Premiers résultats probants
Ce jeu de données complet va sans doute alimenter les débats alors que l’UE conteste dans sa légitimité l’OMI, autorité de régulation du transport maritime, assemblée de 170 membres où le compromis est roi et finit toujours par l’emporter au prix de tractations éprouvantes.
Les dernières réunions en date à l’OMI, relatives aux questions climatiques (MEPC 76) se sont soldées par des mesures moins-disant et des pas de côté tandis que l’horloge tourne et que les premières échéances réglementaires approchent, 2023 étant la première étape.
Se plaçant en tête de pont sur ces questions, les représentants européens vont jusqu’à s’attribuer une responsabilité dans la baisse d’un quart observée en trente ans. « Les émissions ont diminué grâce à une législation européenne plus stricte sur le soufre dans le carburant que les règles mondiales de l’OMI – jusqu'au 1er janvier 2020 [date de l’entrée en vigueur de la réglementation sur le soufre contenu dans les carburants imposée par l’OMI, NDLR] – permettant ainsi par exemple une réduction de 60 % de ces rejets atmosphériques sur les côtes danoises et de plus de 20 % dans la région de Rotterdam entre 2015 et 2019 », se félicitent les agences européennes.

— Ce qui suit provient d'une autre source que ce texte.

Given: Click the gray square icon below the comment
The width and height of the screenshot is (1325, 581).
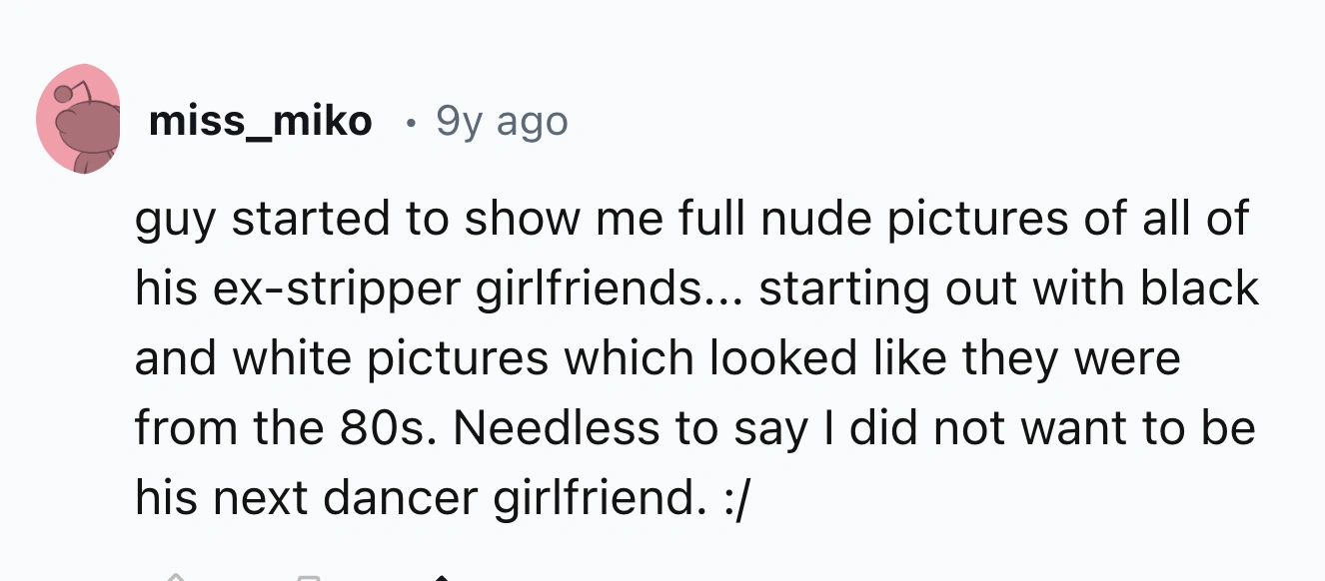Looking at the screenshot, I should point(307,577).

Vers une « navigabilité durable » ?
La réduction de la vitesse, qui a déjà diminué de 20 % par rapport à 2008, les biocarburants, les batteries, l'hydrogène ou l'ammoniac, apparaissent pour les auteurs de cette étude dont le volume peut rebuter, « comme des alternatives avec le potentiel de décarboner le secteur et de le conduire à des émissions nulles ».